When you think you’ve identified the sender’s source address you can copy and paste it into who.is to glean more data.
Download free Antispam Software
MailWasher is a popular antispam software suite that helps you get rid of spam. It lets you preview all your email before you download it so you can delete unwanted messages before they hit your inbox. If you’re new to MailWasher, there’s a 90 second tutorial on Youtube.
The interface is clean and the application learns and improves as you use it. And since MailWasher has a low false positive rate, you can set it up so that it automatically removes spam in the background.

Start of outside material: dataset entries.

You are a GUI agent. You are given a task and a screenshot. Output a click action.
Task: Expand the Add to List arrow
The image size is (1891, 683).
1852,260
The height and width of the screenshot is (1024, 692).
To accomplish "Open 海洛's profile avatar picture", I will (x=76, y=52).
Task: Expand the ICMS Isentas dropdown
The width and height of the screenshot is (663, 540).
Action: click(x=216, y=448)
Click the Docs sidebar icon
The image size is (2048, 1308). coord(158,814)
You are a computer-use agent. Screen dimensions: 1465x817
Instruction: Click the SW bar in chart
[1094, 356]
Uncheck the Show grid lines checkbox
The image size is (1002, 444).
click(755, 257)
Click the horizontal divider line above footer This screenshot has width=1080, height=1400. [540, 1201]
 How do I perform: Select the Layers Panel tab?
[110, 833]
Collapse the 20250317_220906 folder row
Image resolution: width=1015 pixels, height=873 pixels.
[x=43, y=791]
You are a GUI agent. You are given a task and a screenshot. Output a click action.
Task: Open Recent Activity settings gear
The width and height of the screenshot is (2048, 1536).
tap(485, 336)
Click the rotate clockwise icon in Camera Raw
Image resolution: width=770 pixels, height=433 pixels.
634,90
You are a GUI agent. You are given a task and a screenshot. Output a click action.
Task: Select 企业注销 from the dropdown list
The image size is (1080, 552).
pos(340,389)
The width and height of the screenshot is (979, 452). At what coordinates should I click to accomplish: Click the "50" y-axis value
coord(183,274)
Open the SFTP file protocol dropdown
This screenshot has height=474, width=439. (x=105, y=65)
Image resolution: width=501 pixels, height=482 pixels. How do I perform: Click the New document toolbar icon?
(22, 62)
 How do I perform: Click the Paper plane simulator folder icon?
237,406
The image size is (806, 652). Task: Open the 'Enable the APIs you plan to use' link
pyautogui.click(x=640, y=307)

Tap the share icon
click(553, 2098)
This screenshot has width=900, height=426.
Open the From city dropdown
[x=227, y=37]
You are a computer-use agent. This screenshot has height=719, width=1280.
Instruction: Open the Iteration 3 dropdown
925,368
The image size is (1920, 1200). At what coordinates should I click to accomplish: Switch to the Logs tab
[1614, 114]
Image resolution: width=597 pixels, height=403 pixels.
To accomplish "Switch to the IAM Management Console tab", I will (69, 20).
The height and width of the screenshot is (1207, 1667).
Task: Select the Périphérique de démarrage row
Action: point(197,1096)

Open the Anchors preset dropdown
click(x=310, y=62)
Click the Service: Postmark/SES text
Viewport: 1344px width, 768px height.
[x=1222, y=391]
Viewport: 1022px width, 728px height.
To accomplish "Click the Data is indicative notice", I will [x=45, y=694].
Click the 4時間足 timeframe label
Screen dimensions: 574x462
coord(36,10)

A new tool from Abine called MaskMe, lets users create alias email addresses they can use instead of their real addresses when website ask for their contact info. The pro version is $5 per month and includes everything in the free version but also lets you create virtual credit card numbers that you can link to a users real account. You can also make similar aliases for your phone with the pro version.
The Bottom Line
Spam is the refuse of the internet and is about as undesirable as the canned precooked meat product of the same name.
It costs companies wasted bandwidth and lost employee productivity hours and has been a pervasive problem for years. Spammers find victims by tricking users to provide their email addresses to claim prizes or in some cases, spammers resort to automated bots that pull email addresses stored on web servers. Congress made an abortive effort to allay the effects of Spam in 2003; therefore I recommend using Spamcop, the Google Header Analysis Tool and MailWasher to manage spam.
Unfortunately, as long as the barrier to entry remains low, spammers will abound. In 2011 alone, it was estimated that seven trillion spam messages circled the globe.